*Kutipan Teks*
Kerusakan Alam Gerogoti Keragamanhayati Negeri Ini

 

Lembaga Ilmu Pengetahuan Indonesia (LIPI) memperkirakan setiap hari ada spesies tanaman punah di Indonesia karena eksploitasi alam yang menyebabkan, deforestasi, degradasi lahan, dan kerusakan lain yang terus terjadi. Kebun raya, diharapkan menjadi salah satu ‘rumah’ penyelamatan keragamanhayati meskipun kini koleksi terbilang minim kalau dibandingkan wilayah Indonesia yang luas.

”(Pelestarian keragamanhayati ini) berpacu dengan waktu untuk menyelamatkan plasma nutfah dari Aceh hingga Papua,” kata Didik Widyatmoko, Kepala Pusat Konservasi Tumbuhan Kebun Raya Lembaga Ilmu Pengetahuan Indonesia (LIPI) dalam diskusi di Jakarta, baru-baru ini.

*Data yang Diberikan*
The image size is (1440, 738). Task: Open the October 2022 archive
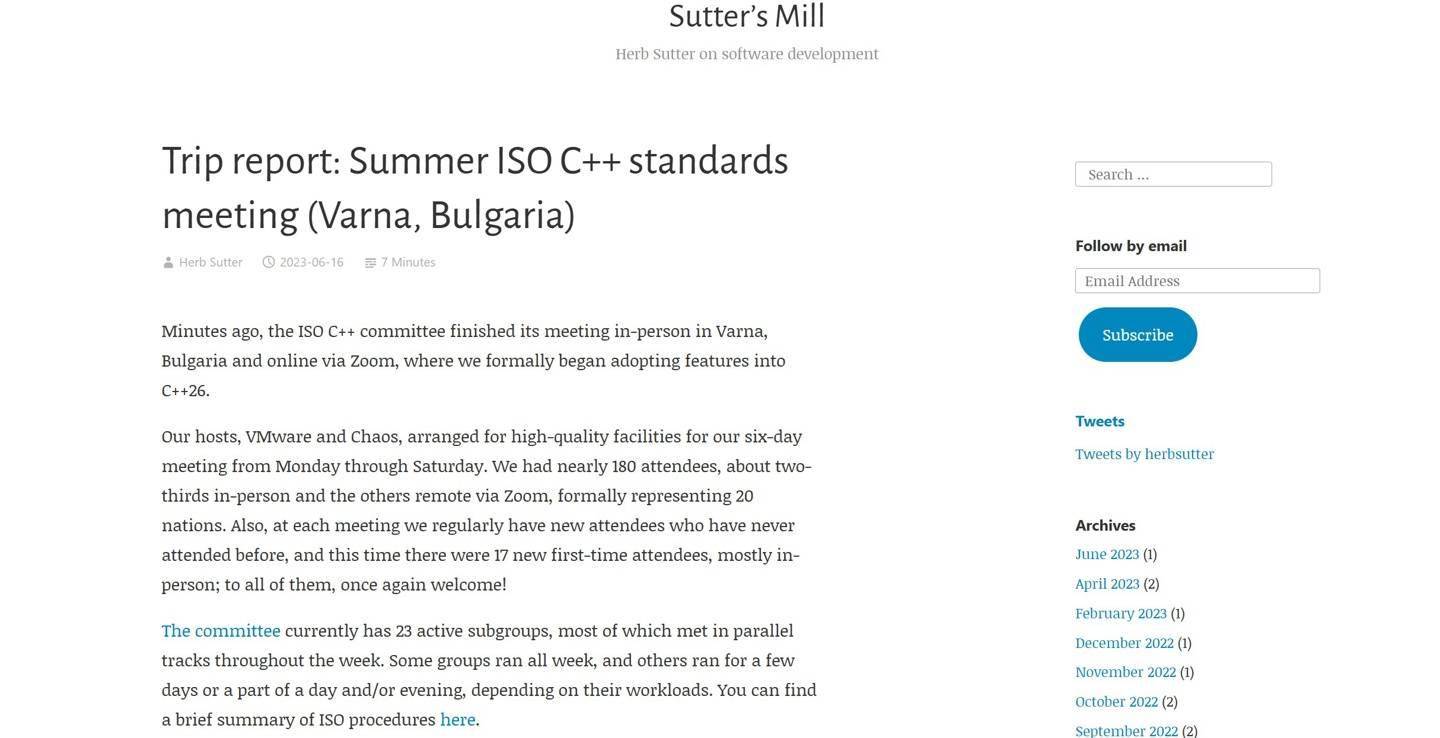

*Daftar Tugas*
A. Salin bagian kutipan teks tentang kerusakan alam, mulai dari "Kerusakan Alam Gerogoti" dan terus sampai "Jakarta, baru-baru ini.".
B. Sebutkan semua nama tempat atau wilayah yang muncul dalam kutipan teks tentang kerusakan alam.

*Jawaban Tertulis*
A.
Kerusakan Alam Gerogoti Keragamanhayati Negeri Ini

 

Lembaga Ilmu Pengetahuan Indonesia (LIPI) memperkirakan setiap hari ada spesies tanaman punah di Indonesia karena eksploitasi alam yang menyebabkan, deforestasi, degradasi lahan, dan kerusakan lain yang terus terjadi. Kebun raya, diharapkan menjadi salah satu ‘rumah’ penyelamatan keragamanhayati meskipun kini koleksi terbilang minim kalau dibandingkan wilayah Indonesia yang luas.

”(Pelestarian keragamanhayati ini) berpacu dengan waktu untuk menyelamatkan plasma nutfah dari Aceh hingga Papua,” kata Didik Widyatmoko, Kepala Pusat Konservasi Tumbuhan Kebun Raya Lembaga Ilmu Pengetahuan Indonesia (LIPI) dalam diskusi di Jakarta, baru-baru ini.

B. Indonesia, Aceh, Papua, Jakarta